川崎の地蔵
どんな伝承か
鯖江市下野田町の東北端、旧村道のかたわらに大きな石の地蔵があり、人呼んで川崎のお地蔵さんという。明治より前のある年の秋、辰巳風の台風が襲って来た。人々はあまりの暴風に恐れて外にも出られず、わが家を守るのに懸命であった。ようやく静まって外へ出てみると、地蔵のお堂が屋根もろとも土台木から吹き飛ばされ、前の小川を越えて田んぼの中に転がっていた。ところが地蔵は転がり落ちながらも、風の吹いてくる辰巳の方を向き、正座合掌の姿で暴風雨にさらされていた。村人は住民の安泰を祈っておられたのだと感激し、堂を修理してねんごろに供養したという。
原典より
下野田町の東北端、旧村道のかたわらに大きな石の地蔵がある。
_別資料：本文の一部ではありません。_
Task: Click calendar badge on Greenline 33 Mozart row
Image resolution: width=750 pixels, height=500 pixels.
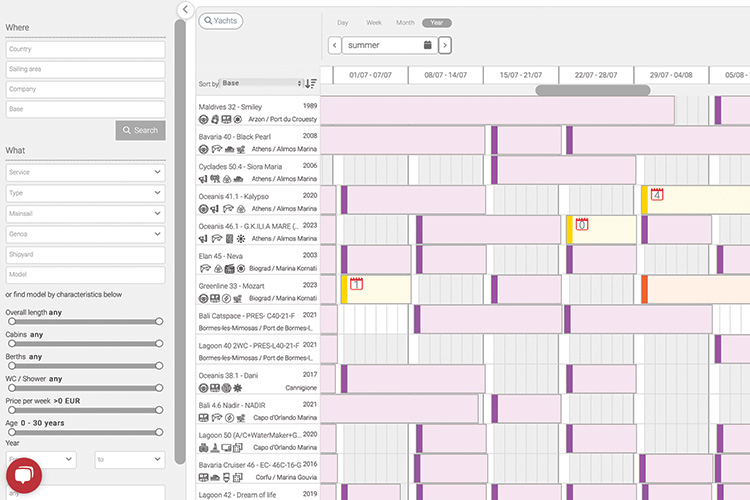Action: tap(356, 284)
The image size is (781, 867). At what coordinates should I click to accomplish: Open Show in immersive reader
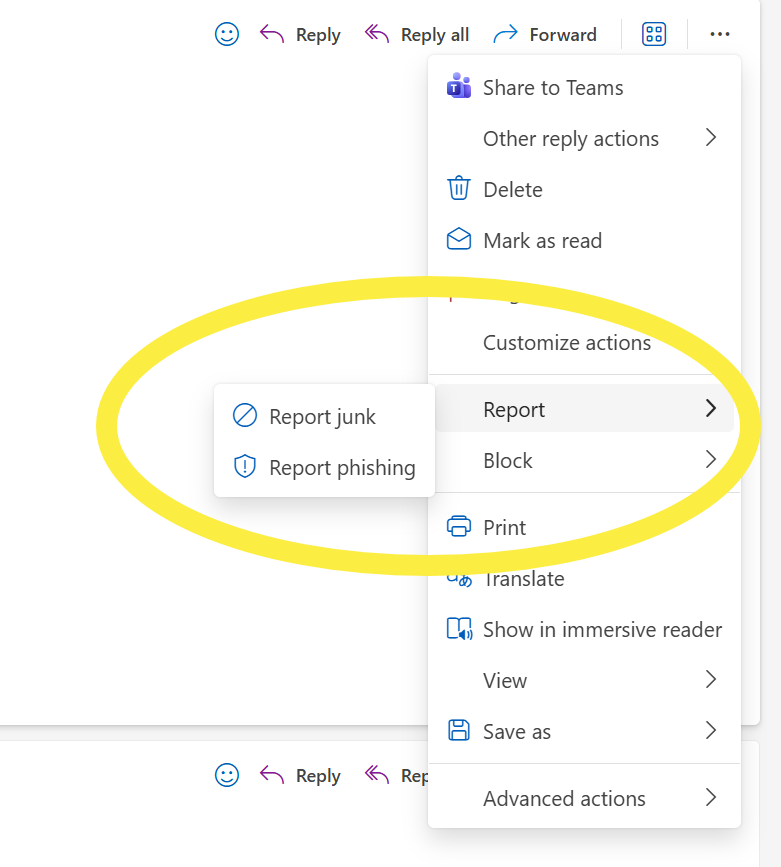[x=601, y=629]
—— 鯖江市史 史料編 第1巻(民俗編)――伝説(鯖江市(編)・鯖江市史・自治体史(民俗)) より引用地図で位置を見る
※伝承地の場所は必ずしも正確ではありません
出典の文献について
鯖江市史 史料編 第1巻(民俗編)――伝説(鯖江市(編)・鯖江市史・自治体史(民俗))
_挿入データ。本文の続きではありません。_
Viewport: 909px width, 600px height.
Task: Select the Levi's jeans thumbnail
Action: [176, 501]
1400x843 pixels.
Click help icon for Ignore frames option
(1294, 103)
福井県鯖江市の地名にまつわる口承を、自然物(樹木)・岩石・山谷坂・池泉川・家屋敷・神社寺院祠堂・人物事件・霊異妖怪のカテゴリ別に網羅する。樹木では矢留めの一本杉、観音様の大杉、鐘鋳りの松、三峯の大いちょう、てんぐ松、柿の木と膳椀(膳椀貸し)、三度グリなど。